Gov. Jared Polis has made it a priority to jump-start a geothermal energy industry in Colorado. In a written statement, Ari Rosenblum, a spokesperson for the Colorado Energy Office, said Coba received a tax credit because the project aligns with state goals to cut climate-warming emissions and adopt innovative clean energy solutions.
Don’t get your bathing suits just yet
It’s unclear exactly when Coba will open its public bathhouse — or what it will cost to visit.
The company is still raising capital and considering loans to support construction, and it’s waiting for city officials to approve initial plans for the facility. Orion declined to say when the company expects to open the bathhouse, but it’s already allowing people to book sessions inside its Cobacita sauna currently located on-site.

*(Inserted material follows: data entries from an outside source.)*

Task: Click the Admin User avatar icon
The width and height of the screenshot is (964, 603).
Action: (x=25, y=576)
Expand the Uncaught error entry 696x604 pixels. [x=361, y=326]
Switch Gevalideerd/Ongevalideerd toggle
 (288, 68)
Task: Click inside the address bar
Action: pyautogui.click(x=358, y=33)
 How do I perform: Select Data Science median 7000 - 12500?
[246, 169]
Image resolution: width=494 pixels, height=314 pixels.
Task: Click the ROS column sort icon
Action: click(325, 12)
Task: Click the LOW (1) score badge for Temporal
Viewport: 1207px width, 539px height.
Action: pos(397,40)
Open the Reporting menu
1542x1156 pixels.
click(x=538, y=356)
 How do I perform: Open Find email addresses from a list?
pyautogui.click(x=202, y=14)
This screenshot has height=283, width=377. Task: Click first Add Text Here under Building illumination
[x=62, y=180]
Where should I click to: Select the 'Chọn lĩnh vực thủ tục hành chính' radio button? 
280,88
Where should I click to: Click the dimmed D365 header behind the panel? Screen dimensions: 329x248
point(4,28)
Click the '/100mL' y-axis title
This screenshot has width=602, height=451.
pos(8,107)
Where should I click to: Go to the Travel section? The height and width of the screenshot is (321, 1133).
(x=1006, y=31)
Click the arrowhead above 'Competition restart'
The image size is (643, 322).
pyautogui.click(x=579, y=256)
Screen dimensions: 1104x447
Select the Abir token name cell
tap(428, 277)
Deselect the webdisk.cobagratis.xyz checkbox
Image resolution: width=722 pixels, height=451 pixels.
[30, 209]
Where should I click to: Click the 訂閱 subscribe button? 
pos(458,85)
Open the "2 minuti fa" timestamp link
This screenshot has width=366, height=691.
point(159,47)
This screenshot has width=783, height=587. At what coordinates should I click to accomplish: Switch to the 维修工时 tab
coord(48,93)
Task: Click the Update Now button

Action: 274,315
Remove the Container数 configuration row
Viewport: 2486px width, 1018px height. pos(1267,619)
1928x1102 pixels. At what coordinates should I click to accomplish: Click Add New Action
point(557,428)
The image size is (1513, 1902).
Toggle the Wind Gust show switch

The company will offer memberships and one-time drop-in visits, but it hasn’t yet detailed how much visitors will pay for either option. Lerner, however, insisted the price won’t exceed the cost of a nice lunch out.
“We believe that deep relaxation should be a part of the flow of your daily life, not a kind of escape from your life that you do once or twice a year. It's priced to allow you to come four or five times a month,” Lerner said.
Lerner has some experience attracting visitors to less traditional cultural experiences. In 2019, he stepped down as the director and chief animator of the Museum of Contemporary Art Denver.
He hopes the bathhouse will offer a different type of civic gathering space built around relaxation. Once it's fully established, he expects roughly 300,000 people will visit the facility annually, lured by the prospect of deep relaxation at an affordable price.
“This is the next evolution in leisure. It's a lack we’re making up for,” Lerner said.